There are many families with much the same background. A proud history that they could share just as I  have chosen to do, but this is my story. The story of the Foggo's, Fox's, Pitcher's, Lamb's, Burchall's, Minor's and etc., and the people I have met along the way.

Later I went on to Howard Academy, a high school that is now closed, but was made famous by its many graduates and its teaching methods. We were way ahead of most young people our ages. We were not monetarily rich, but we were rich in dignity and character. Most of the people I want to introduce to you came from this era in my life. The history of this school is being written by a former student, Roosevelt Brown. 

Upon finishing Howard Academy, I applied for a Bermuda Government scholarship and went on to study at Wilberforce University and the Oberlin School of Commerce. I married in 1959 to a man from Ohio whom I had met in college, worked for the Ford Motor Company, Gilford Instruments Laboratories, and the City of Oberlin, Ohio as its Clerk of Council/City Clerk, had one son, later divorced in 1969, and returned to Bermuda in the early 1980's. I secured a job at Bermuda College, Faculty of Arts & Science, as secretary to the Dean, Dr. George Cook and was also assigned the duties as co-ordinator for Queen's University (Canada) in Bermuda. I also started three businesses and managed them while still working at Bermuda College. Why did I work so hard? What else did I know? I had always worked hard. It was just inbred in me.

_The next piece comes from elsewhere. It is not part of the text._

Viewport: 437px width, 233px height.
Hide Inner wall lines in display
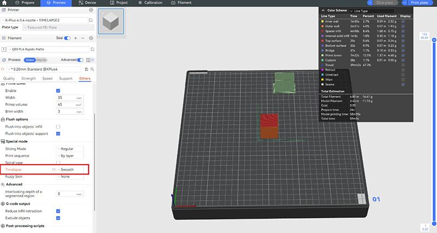click(x=403, y=21)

There was so much to learn , and I always had a thirst for education. As an employee of Bermuda College, I was able to attend any course I wanted to, free of charge, except for books, and I pursued as many courses as I could, including the Institute of Supervisory Management, bartending, the travel industry, ceramics, computers, cooking. This is where I gained a healthy respect for new technology -  the computer age.